The coach seats, by ACRO, a UK-based company, are more ergonomic and certainly more comfortable than some of the slim-line seats introduced years ago.
The Spirit seats also do not have an adjustable recline but seem a better fit than other non-reclining designs in a test by this writer.
But the all-important legroom doesn’t quite live up to the billing when Christie unveiled the seats before a large crowd of Expo delegates.
The seat’s frame still interferes with leg positioning that is not closed and the bulge in the seat back—making space for the rear end of the passenger in front of you—tends to eat into knee room.
When legs are stretched underneath the seat in front, these problems are solved. But on long flights, where shifting positions are needed for comfort, isometrics or DVT avoidances, the 28-inch seat pitch still seems like 28 inches, though Christie said the space is the equivalent to 30-inches.
This brings us to the topic of redefining “pitch” and “space.”
Christie said 44% of passengers surveyed didn’t know the term and only 5% could correctly recite the definition. All others fell in between Very Familiar or Slightly Familiar with the term.
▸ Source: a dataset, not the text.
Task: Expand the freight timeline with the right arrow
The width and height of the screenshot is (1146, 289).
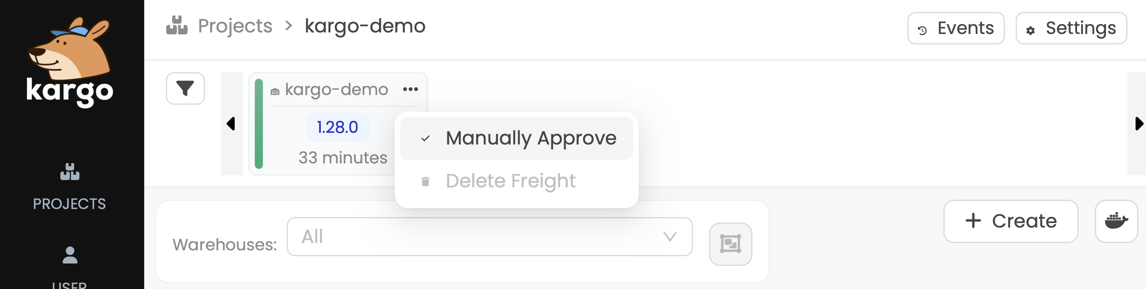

Christie said the industry should talk about useable space and comfort space.
This isn’t a new concept. Embraer began talking about total passenger space when it introduced the E-Jet in 2004. Bombardier and now Mitsubishi placed emphasis on passenger space with the C Series (now the Airbus A220) and SpaceJet, respectively.
Christie’s other feature touted last week: a wider middle seat.
The new coach seats are 17 inches wide for the aisle and window seats and 18 inches for the center seat.
However, the normal Airbus seat width is 18 inches for each.
Spirit takes two inches away from the three-seat row and makes a wider aisle, a plus.
But by going to 17 inches, the window and aisle seats on Spirit’s Airbus A320s are narrower than the 17.3 inches on the Boeing 737, a long-standing complaint where passengers become shoulder-scrunched.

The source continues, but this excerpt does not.